Now for a pent-up rant--- the  NYU Fertility Center has not been making me too happy. I called the last time my period rolled around to schedule a HSG, only to find out that my doctor (Dr L,the purported genius at the HSG) would be on vacation for the next 10 days. Its not the first time I've heard that either. So, I'm sitting this cycle out. I'm still not over the fact that he does not think anti-thyroid antibodies even might be a contributing factor to miscarriage and does not even want to treat with synthyroid (!!!!!!!). If I get started on my opinion of this, I may go on for a while. I pray I have the sense not to tell him how I really feel, that would be a very bad move.

The general lack of attention of detail in this practice pisses me off.

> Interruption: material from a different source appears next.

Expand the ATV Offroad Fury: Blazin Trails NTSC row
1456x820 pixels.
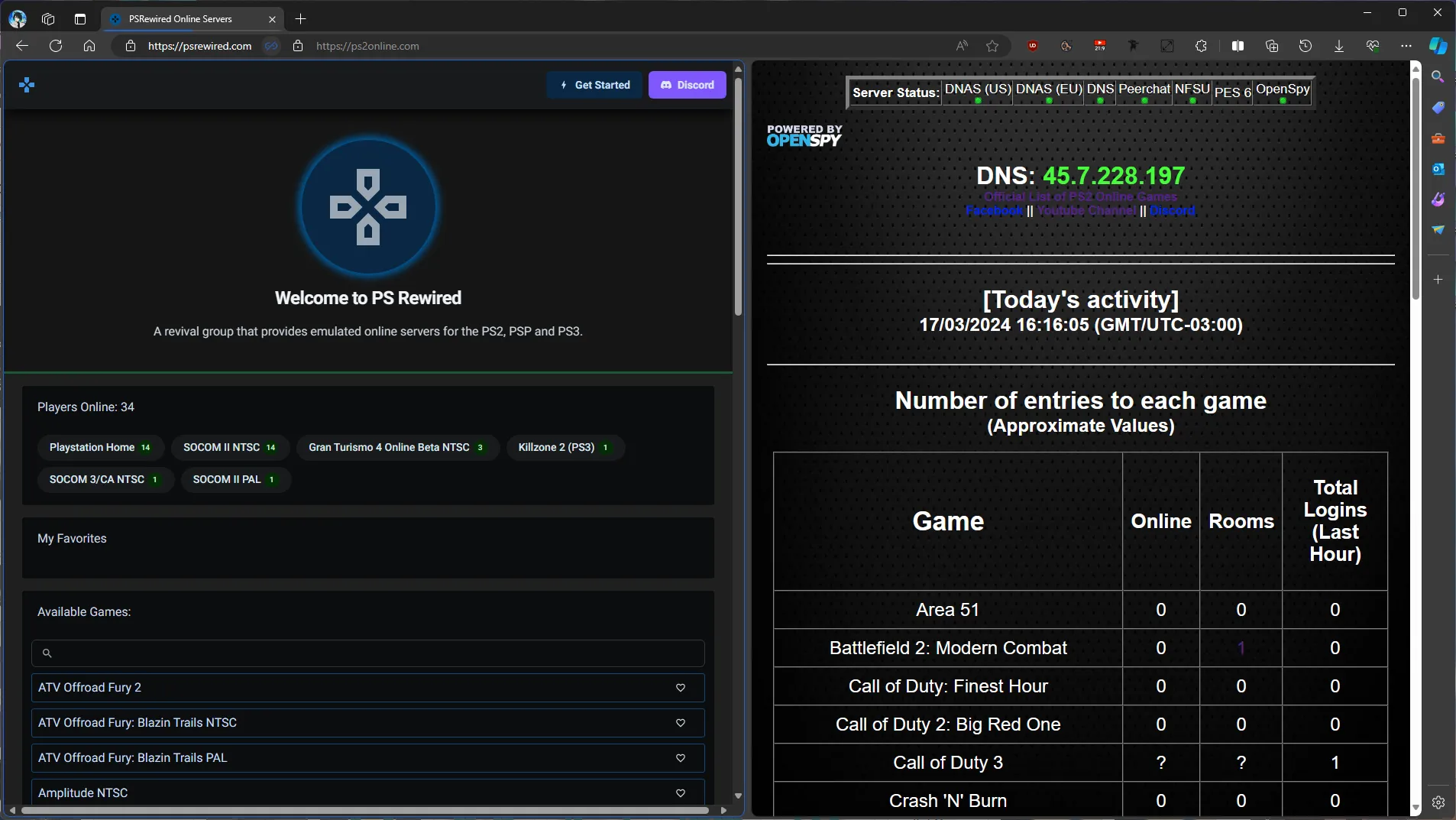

Lots of little things, but one thing stands out- at my original consult, when they were counting my antral follicles, I committed to memory what numbers he came up with, but since I could not remember which ovary had how many, I asked for my medical records from that visit.   My numbers were 14 and 4. Instead of writing down the numbers the doctor had called out, the nurse decided to use adjectives (very good and normal, respectively). When I read this, my jaw fell open.Good and normal?!!!? That could mean just about anything. I'm a scientist, I know how important it is to note the details, and I know that it is something important in the medical community as well. Dr. Garzo's practice would have done no such thing. They have done multiple antral follicle counts for me and at each count, the numbers are recorded into a form meant for this purpose.Their record keeping overall was far superior, this is a far more meticulous practice. When you think about why, say, an IVF cycle succeeds or fails, its mostly biology of the patient and the suitability of that particular cycle design for that patient, but a small but significant portion is about how the staff and doctor handle the little details. I cannot say how many times I've seen an experiment fail or work based on one tiny detail - the devil IS very much in the bloody details!

Somebody asked me what I miss most about San Diego- the diplomatic answer was - the beaches, but the real answer is, I miss my RE. I miss my lovely, compassionate, infinitely smarter nurse.


As to where things stand: I'm revving up for an IUI (no meds), for the first good (based on fertility signs) cycle I see in 2012.About Plan A, the quest to do this with a real live man and not a catheter inserted by a gloved hand- its not going too well. I dated quite a bit, thanks to Eharmony, but nothing came out of it. I've had an on again-off again flirtation at work, with somebody who is a lot of fun but with absolutely no relationship potential. I spoke to (and am still speaking with) a couple of eligible Indian boys, who I'm supposed to meet in October. One of them irritates me when we talk on the phone, but he is a nice guy and my parents love him. Sigh.  The other I like and have fun talking to, but I have a feeling I'd want him as a friend but would not have chemistry when we met up. Even if we do 'like' each other, this process is very difficult. Unless I fall head over heels, committing is going to be very hard. It takes time to build a relationship, and its much harder if you are in different geographical locations.

So yeah, astrologer's predictions of marriage notwithstanding, I have a feeling I will be going to be trying to make babies with my dreamboat of a donor, who has helped  4 women produce 5 beautiful, healthy babies. I hope I'm similarly blessed someday.